The “State of Tobacco Control” report evaluates tobacco control policies at the state and federal level, and assigns grades based on whether laws protect citizens from the enormous toll tobacco use takes on lives.

“State of Tobacco Control 2016” finds Arizona failing grades show that urgent action is needed by our Governor and State Legislature to pass proven policies that will reduce tobacco use and save lives:

· Tobacco Prevention and Control Program Funding – Grade F

· Tobacco Taxes - Grade F

· Smokefree Air - Grade A

· Access to Cessation Services - Grade C

The American Lung Association in Arizona calls on Arizona to act on improving the state’s coverage to help individuals quit tobacco and investing more in tobacco prevention and control efforts.

As of January 31, 2016, the Obama Administration had not yet given the U.S. Food and Drug Administration (FDA) oversight authority over all tobacco products including cigars, e-cigarettes, little cigars and hookah (commonly referred to as the deeming rule). The grade of “I” for Incomplete for FDA Regulation of Tobacco Products is assigned because the final rule is expected at any time.
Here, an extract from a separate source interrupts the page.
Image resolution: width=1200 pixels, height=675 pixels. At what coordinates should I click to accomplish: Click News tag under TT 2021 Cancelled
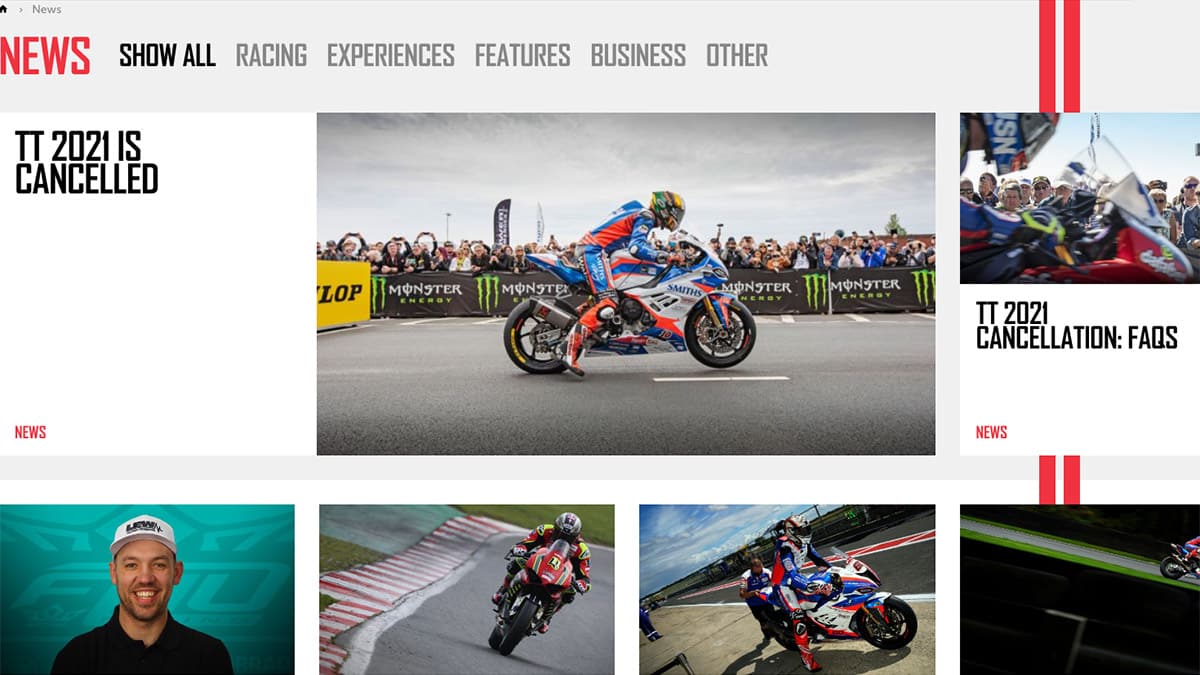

Other federal grades include a “C” for Federal Cessation Coverage, an “F” for Tobacco Taxes and a “B” for its Mass Media Campaigns, a new grading area in this year’s “State of Tobacco Control” report.

“It’s not a secret how we can reduce tobacco use in this country. ‘State of Tobacco Control 2016’ looks at proven methods to save lives and prevent our children from becoming the next generation hooked on tobacco,” said Reid. “We must demand that our elected officials in Arizona urgently act to implement these proven policies to save lives.”